**SHORT TASK:** Reproduce the material line for line, beginning with the line that contains "PlanetLink (789, 725)" and continuing through the final line of the material.

**MATERIAL:**
────────────────────────────────────────

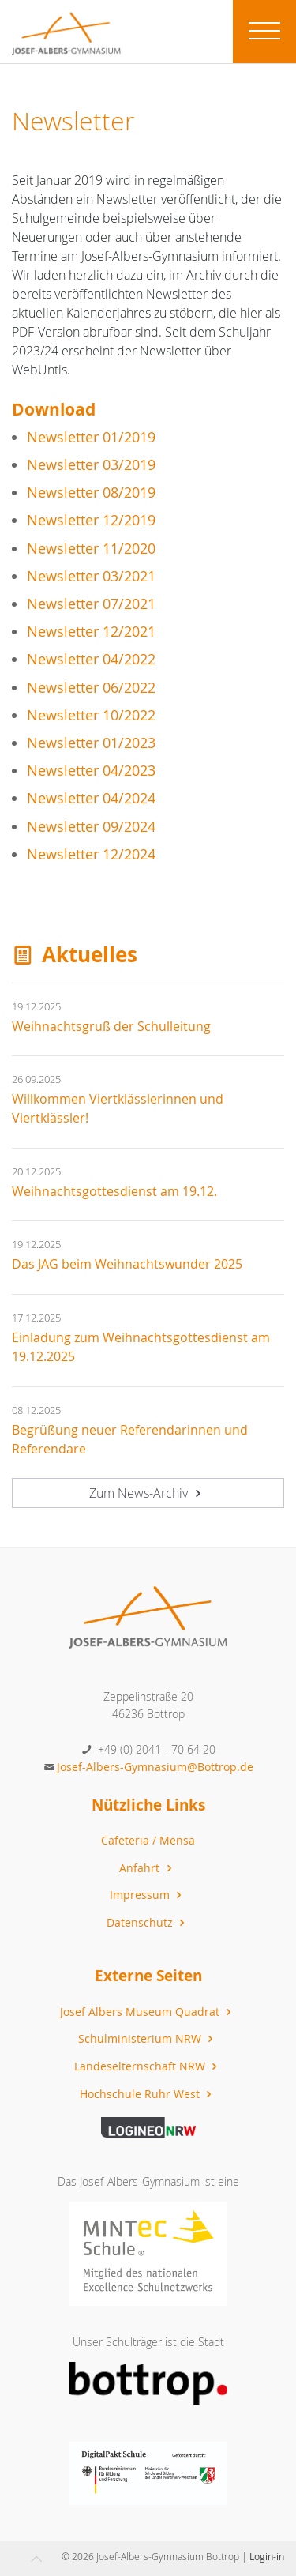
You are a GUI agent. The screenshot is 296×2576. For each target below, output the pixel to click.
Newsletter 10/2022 (91, 715)
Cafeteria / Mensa (148, 1840)
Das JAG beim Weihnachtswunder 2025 (127, 1264)
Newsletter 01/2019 (91, 437)
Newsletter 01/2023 (91, 743)
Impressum (147, 1894)
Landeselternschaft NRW (147, 2066)
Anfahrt (147, 1867)
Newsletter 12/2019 (91, 520)
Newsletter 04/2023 (91, 771)
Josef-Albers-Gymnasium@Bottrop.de (155, 1766)
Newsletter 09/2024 (91, 827)
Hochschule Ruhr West (147, 2093)
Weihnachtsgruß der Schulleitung (111, 1026)
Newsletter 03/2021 (91, 576)
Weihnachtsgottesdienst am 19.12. (114, 1191)
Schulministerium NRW (147, 2038)
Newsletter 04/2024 (91, 798)
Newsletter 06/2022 (91, 688)
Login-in (266, 2556)
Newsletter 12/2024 (91, 854)
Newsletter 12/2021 (91, 631)
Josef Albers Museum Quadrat (147, 2011)
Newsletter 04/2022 (91, 659)
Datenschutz (148, 1922)
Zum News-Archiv (147, 1493)
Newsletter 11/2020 (91, 549)
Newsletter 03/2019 (91, 465)
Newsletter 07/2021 (91, 604)
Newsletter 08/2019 (91, 492)
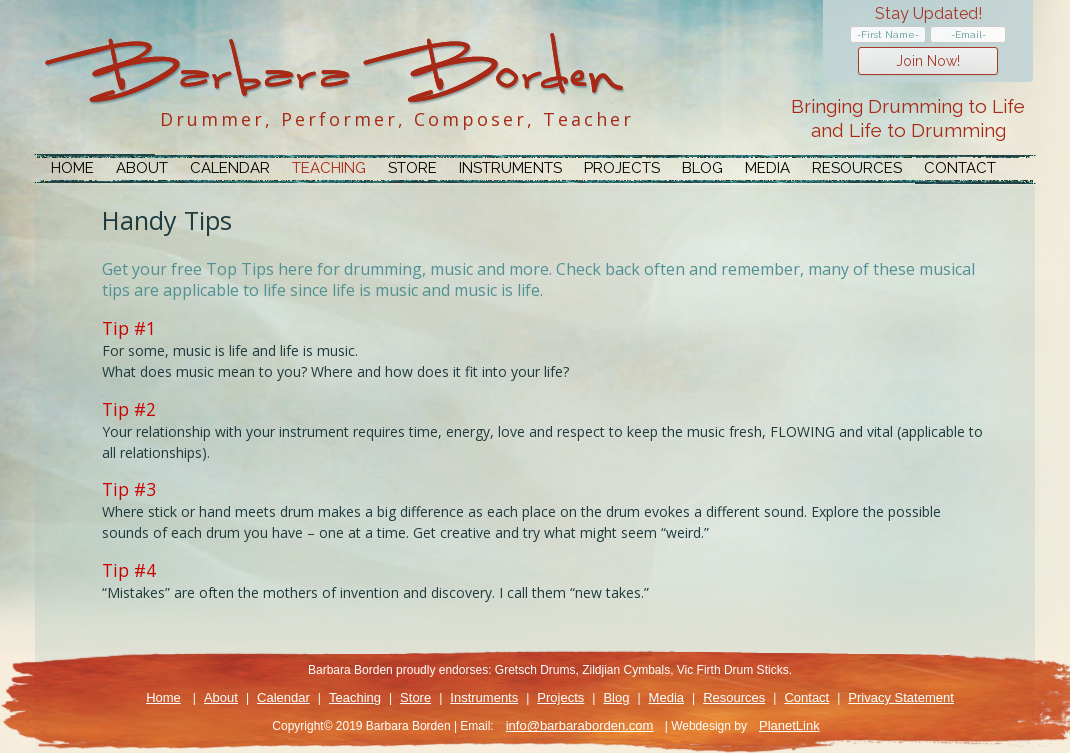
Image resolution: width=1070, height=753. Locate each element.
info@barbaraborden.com (580, 725)
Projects (622, 168)
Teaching (329, 168)
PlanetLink (789, 725)
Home (72, 168)
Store (412, 168)
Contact (960, 168)
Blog (702, 168)
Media (767, 168)
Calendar (230, 168)
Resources (857, 168)
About (142, 168)
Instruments (510, 168)
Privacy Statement (901, 697)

────────────────────────────────────────

**THE SOLUTION:**
PlanetLink (789, 725)
Home (72, 168)
Store (412, 168)
Contact (960, 168)
Blog (702, 168)
Media (767, 168)
Calendar (230, 168)
Resources (857, 168)
About (142, 168)
Instruments (510, 168)
Privacy Statement (901, 697)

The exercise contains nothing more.